>> START Source text

Uncharted Waters

Mar 5 2018   6:04PM GMT

Beware Private Equity

Matt Heusser Matt Heusser Profile: Matt Heusser


Private Equity BusinessmenAs family-run founders and CEOs retire, and the children have no interest in running the business, it’s more and more popular that the company sells to a private equity firm. Friends, Colleagues, and  even clients call to tell me they are excited that the organization will be run by  “professional managers” who “really get it”, “think entrepreneurially” and “want to invest in the business.”

Two years later, they call me back, sick of the management by spreadsheet, outsourcing, downsizing, and the constant demand for quarterly growth.

What’s going on?

How Private Equity Works

In his tell-all memoir of Harvard Business School, Ahead of the Curve, Philip Delves Broughton tells the story of the birth of the industry, where William Simon bought the Gibson Greeting Card Company for $82 million through a complex scheme. Simon put $330,000 in cash (with a partner to make it total $1 million), borrowed $53 million, and raised the rest by selling most of the Gibson property and immediately leasing it back. A year and a half later the pair sold the company on the stock market for $220 million, and Simon turned his personal investment of $330,000 into $70 million.

That’s enough to make the Wall Street bankers sit up and take notice.

The “private” part of private equity means  the company is not listed on the stock exchange. Instead, an investor might put in some of his own money (like Simon’s three hundred thousand), then get other investors to bring in the rest, then use the money to buy and run companies. Using other people’s money for, say, 90% of the fund allows the company to buy ten times the company, or, after paying interest, nearly ten times the return.

>> END Source text

Instructions:
1. List the complaints that friends, colleagues and clients raise two years after their company is sold to a private equity firm, according to the private equity post.
2. In the private equity post, what price did William Simon pay for the Gibson Greeting Card Company?
3. Extend the private equity post with a few more paragraphs that pick up after its final sentence.

>> START Stored data

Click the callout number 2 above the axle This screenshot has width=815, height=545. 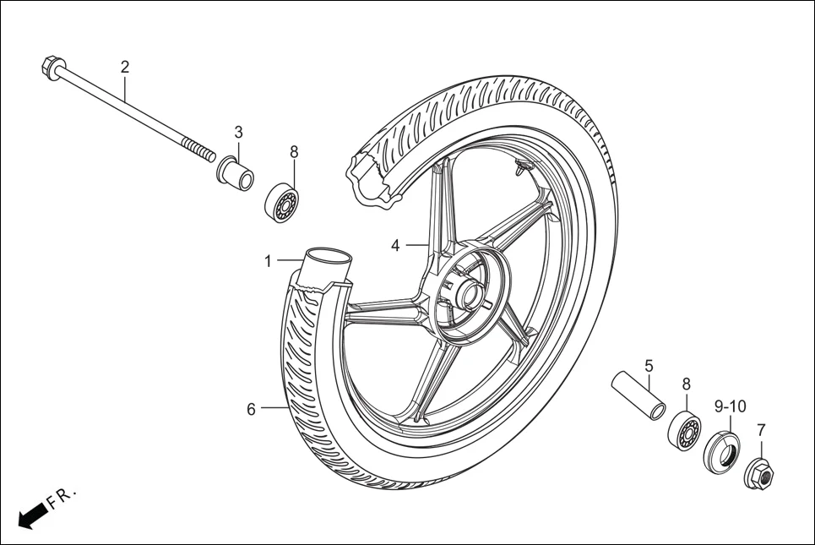[x=125, y=67]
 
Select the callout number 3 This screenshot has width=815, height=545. [x=238, y=133]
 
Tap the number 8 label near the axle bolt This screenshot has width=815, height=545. [x=294, y=152]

>> END Stored data

Task-by-task answers:
1.
- Management by spreadsheet
- Outsourcing
- Downsizing
- The constant demand for quarterly growth

2. $82 million.

3.
Private Equity Growth Curves

Now anyone with a few million getting no interest in a savings account, or getting 3% in bonds or 10% in stocks, is suddenly looking for a company to buy. Less risky to put the money into Bain Capital and get a group of very smart Harvard MBA’s to do the work for you. They can collect a hefty fee, and still offer enough to give investors 25% returns annually — enough to make a very interesting exponential growth curve.

But there is a problem.

Say a private equity firms buy a company in Little Rock, Arkansas, or Memphis Tennessee that makes mattresses or paper clips.  They can find a company in China to make a similar product, though it may break more often, which will require replacement, perhaps growing sales. The manufacturing staff can go, along with the buildings — perhaps you keep the sales force, at least for awhile.

If the new owner of the company was mean old Mr. Potter from “It’s a Wonderful Life“, then at least Mr. Potter would live in the town. Not only would he face pressure from the people who are getting a bad deal economically, he would have to experience all the support institutions as they shut down, all the buildings that become empty. He would watch as the ones that remain fall apart when the people trying to hold on can’t afford to maintain them.

Once the owners are from out of town, we have disconnected the company’s obligation to society. Separate the fund investors from the professional management, and things are even more hands-off. Get a 23% return instead of 25%, and you’re likely to complain and shift your money to a fund willing to do what it takes to optimize returns.

What to expect, and how to respond?

We can talk about that next time – but first I’d like to hear your stories in the comments … if you don’t mind.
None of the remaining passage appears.